For years, the group of organisms called fungi was lumped together with bacteria and other tiny plants without roots, stems, leaves or chlorophyll. It is now known that fungi are in a class all to themselves. So what are fungi? The broad definition indicates they do not produce their own food, their cell walls are made of chiton, reproduce by spores and have cell nuclei. Read on to learn more.
What are Fungi?
It might be surprising to know what common items and conditions are caused by fungi. The types of fungus range from dangerous to beneficial and they occur in all environments. Yeast is a fungus. Athlete’s foot is caused by a fungus, and the lifesaving drug penicillin is made from a fungus. Mushrooms are a common fungus growth in gardens, but fungal byproducts are also found in some cheeses, beer, champagne and bread. The fungal kingdom is diverse and fascinating with a few surprises thrown in along the way.
Fungi cannot produce their own food like most plants.

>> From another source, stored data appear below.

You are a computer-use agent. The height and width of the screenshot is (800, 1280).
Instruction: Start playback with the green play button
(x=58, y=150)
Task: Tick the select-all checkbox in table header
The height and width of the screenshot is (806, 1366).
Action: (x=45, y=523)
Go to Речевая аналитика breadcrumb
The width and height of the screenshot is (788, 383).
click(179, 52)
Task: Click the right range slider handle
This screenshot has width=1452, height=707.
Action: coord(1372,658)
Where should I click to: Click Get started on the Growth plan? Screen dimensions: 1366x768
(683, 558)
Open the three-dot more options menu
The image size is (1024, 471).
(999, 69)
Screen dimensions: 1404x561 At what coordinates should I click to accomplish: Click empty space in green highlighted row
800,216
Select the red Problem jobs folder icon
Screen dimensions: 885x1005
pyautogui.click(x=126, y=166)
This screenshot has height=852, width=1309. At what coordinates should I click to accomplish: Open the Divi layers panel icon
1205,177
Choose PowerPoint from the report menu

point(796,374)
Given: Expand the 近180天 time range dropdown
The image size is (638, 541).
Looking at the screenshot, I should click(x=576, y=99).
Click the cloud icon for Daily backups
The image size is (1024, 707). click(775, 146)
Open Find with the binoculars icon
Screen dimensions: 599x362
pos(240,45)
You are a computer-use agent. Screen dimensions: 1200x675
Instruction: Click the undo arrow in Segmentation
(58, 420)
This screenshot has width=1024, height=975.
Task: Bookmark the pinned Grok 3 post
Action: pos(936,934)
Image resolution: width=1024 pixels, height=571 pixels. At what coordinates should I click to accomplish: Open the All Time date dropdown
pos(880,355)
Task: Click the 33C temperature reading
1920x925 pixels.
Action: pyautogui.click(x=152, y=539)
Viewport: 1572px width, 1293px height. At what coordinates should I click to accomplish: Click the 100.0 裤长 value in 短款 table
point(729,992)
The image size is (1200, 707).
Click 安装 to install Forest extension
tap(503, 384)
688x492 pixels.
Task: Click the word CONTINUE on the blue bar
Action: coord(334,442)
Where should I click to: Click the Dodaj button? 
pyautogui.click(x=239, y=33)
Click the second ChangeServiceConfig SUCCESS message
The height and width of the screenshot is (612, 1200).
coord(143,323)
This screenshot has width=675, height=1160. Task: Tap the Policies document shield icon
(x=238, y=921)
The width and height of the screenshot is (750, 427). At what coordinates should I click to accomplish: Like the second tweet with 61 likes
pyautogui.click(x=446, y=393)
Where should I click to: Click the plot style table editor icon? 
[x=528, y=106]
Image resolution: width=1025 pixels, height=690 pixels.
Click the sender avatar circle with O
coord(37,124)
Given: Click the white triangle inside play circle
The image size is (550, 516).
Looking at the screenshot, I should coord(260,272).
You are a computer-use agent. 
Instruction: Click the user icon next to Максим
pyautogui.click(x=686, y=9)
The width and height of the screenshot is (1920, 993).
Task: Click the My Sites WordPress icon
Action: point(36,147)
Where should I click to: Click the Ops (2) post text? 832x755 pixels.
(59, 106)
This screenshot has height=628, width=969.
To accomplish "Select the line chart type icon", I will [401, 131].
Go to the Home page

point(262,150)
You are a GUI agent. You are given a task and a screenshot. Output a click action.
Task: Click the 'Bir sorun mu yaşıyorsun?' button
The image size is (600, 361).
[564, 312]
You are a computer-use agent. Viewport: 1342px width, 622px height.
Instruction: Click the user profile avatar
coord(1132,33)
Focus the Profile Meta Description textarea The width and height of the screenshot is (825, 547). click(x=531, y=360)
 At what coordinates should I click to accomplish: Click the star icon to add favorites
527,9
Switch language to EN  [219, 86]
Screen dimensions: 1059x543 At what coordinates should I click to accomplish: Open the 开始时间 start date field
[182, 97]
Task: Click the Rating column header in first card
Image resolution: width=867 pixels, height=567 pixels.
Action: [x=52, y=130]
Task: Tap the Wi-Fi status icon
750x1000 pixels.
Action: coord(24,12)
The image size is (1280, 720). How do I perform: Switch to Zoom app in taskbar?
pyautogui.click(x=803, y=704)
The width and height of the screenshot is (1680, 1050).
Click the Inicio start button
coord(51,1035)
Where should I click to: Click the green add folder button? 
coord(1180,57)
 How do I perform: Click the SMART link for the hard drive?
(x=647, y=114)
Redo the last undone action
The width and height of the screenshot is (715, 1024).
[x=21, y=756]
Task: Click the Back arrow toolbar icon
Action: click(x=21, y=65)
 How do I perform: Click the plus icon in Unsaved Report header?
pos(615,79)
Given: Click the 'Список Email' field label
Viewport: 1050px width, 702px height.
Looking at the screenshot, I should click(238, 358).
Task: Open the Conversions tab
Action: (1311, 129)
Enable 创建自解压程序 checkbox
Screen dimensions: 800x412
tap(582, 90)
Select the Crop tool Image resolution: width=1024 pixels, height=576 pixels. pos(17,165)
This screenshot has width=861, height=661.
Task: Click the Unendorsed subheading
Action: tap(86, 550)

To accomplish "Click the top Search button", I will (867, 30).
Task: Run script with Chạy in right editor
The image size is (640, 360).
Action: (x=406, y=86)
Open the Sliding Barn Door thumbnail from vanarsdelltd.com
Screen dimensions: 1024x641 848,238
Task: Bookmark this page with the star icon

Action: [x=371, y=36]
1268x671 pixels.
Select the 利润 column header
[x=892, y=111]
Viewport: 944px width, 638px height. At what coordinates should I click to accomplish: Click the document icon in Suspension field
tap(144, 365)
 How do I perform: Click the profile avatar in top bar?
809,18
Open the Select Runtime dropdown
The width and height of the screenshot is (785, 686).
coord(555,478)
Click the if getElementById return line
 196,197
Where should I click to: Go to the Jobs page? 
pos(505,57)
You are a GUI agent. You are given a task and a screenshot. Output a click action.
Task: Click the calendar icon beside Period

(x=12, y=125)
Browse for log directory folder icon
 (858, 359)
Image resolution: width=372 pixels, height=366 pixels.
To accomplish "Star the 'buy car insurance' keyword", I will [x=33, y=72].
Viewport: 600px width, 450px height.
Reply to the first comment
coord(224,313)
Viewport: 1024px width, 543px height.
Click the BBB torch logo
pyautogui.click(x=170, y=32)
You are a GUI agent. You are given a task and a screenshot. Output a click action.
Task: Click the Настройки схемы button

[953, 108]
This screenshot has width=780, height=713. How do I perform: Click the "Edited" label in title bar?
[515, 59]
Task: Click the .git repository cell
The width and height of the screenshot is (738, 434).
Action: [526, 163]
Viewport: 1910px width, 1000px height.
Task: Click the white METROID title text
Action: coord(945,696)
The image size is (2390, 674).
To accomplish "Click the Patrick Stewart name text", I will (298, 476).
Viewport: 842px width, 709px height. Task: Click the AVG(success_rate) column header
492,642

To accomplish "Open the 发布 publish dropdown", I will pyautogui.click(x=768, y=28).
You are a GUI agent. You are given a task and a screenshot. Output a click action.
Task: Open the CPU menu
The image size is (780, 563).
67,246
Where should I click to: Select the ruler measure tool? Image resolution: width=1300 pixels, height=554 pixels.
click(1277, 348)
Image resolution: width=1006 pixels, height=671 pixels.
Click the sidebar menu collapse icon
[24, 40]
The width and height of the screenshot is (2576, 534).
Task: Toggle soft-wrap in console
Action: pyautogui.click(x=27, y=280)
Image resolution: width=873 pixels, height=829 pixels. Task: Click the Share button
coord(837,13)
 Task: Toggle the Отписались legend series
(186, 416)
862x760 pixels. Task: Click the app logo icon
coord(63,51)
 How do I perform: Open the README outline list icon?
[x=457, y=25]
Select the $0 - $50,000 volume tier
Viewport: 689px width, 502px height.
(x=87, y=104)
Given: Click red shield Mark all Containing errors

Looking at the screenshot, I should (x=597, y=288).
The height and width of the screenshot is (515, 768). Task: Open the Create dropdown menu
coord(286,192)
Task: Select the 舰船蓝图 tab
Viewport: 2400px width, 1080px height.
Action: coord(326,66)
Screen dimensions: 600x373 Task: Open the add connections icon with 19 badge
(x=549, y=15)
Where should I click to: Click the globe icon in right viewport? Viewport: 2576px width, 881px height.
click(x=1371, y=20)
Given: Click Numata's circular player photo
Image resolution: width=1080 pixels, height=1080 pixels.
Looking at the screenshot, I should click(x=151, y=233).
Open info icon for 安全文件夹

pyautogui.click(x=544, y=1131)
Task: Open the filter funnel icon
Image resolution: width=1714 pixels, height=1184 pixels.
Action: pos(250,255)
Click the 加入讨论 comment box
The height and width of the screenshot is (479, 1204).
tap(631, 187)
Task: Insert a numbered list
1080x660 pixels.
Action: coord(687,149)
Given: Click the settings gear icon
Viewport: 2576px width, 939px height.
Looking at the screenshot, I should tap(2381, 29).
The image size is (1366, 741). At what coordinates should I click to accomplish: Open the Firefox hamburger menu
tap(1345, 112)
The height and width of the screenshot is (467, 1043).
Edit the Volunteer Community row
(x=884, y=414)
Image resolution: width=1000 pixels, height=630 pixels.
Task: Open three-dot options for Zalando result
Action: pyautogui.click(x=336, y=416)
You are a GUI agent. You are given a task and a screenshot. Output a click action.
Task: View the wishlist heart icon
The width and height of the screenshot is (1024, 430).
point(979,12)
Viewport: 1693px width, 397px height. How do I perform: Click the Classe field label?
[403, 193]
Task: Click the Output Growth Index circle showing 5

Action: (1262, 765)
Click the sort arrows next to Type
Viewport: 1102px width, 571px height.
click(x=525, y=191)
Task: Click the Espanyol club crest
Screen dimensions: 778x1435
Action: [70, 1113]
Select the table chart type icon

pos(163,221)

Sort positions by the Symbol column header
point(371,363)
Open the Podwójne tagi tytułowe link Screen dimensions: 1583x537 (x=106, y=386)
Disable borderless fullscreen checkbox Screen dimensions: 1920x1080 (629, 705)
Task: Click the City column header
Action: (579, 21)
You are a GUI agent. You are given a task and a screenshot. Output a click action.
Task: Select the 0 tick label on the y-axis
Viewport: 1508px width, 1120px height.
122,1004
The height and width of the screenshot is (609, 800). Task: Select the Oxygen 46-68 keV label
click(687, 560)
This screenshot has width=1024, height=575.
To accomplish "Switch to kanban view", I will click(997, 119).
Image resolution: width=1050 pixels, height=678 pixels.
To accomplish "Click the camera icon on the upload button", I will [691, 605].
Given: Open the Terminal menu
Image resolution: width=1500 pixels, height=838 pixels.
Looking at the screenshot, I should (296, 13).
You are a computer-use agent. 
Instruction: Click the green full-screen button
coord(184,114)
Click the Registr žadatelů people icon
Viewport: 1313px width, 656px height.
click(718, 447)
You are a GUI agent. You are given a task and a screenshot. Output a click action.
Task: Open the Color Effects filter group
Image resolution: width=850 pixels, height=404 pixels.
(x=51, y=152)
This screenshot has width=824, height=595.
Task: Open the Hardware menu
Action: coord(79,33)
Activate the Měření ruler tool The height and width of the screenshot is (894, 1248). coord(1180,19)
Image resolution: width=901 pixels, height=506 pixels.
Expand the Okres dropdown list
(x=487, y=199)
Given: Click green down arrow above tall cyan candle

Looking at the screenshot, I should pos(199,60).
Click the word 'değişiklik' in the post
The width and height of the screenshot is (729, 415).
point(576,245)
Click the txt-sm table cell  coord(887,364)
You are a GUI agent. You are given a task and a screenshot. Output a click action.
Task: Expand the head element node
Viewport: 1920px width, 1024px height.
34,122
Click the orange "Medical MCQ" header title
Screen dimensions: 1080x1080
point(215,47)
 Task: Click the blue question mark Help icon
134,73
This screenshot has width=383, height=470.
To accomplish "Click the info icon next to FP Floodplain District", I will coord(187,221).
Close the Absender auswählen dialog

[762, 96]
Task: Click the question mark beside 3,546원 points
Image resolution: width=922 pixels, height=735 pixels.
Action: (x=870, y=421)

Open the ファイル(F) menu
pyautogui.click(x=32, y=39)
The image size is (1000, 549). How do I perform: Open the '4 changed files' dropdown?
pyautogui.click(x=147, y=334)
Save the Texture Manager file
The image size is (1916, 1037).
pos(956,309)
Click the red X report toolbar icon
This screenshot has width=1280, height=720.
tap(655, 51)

They are either parasitic, decompose dead matter or they are mutualistic or symbiotic. They have extracellular digestion and secrete enzymes. Each fungus secretes different enzymes specific to that organism’s preferred food. Interestingly, fungi store their food as glycogen just like animals. Plants and algae store food like starch. Most fungi cannot move and must move towards food by growing toward it. Many types of fungus are multi-celled, although yeast is single celled.
Fungus Life Cycle
Fungus reproduction is not very romantic. It involves the fusion of the hyphae of two different individuals into a mycelium. This is where spores come in, which are dispersed by wind and can produce a new mycelium. The mycelium contains haploid nuclei from both specimens. The two nuclei fuse into a diploid nuclei, and meiosis further divides the nuclei into four.
Fungi may reproduce either sexually or asexually. With asexual reproduction, a lone individual produces exact clones of itself. This form of the fungus life cycle is only advantageous in locations where the clones will thrive.
Fungus in gardens or lawns, in the form of mushrooms, are not generally harmful and require no removal unless you have the kind that are poisonous. Certain varieties can cause unpleasant conditions like Athlete’s foot, for which there are many brands of fungus control in your pharmacy. Other undesired fungus can be removed by controlling the environment.
The type of fungus will dictate what atmospheric conditions need to be changed to prevent fungi. For instance, meats should be held in the refrigerator or freezer to prevent mold but plenty of other foods that are held in the refrigerator will still mold. Many species of fungi require high heat to survive. Some fungi need moisture while others thrive in dry conditions.
Grass fungi respond to commercial fungicides, while problems like powdery mildew may be kept in check with baking soda spray. It is important to identify your particular fungi in order to apply the right treatment and manage the conditions in which it flourishes.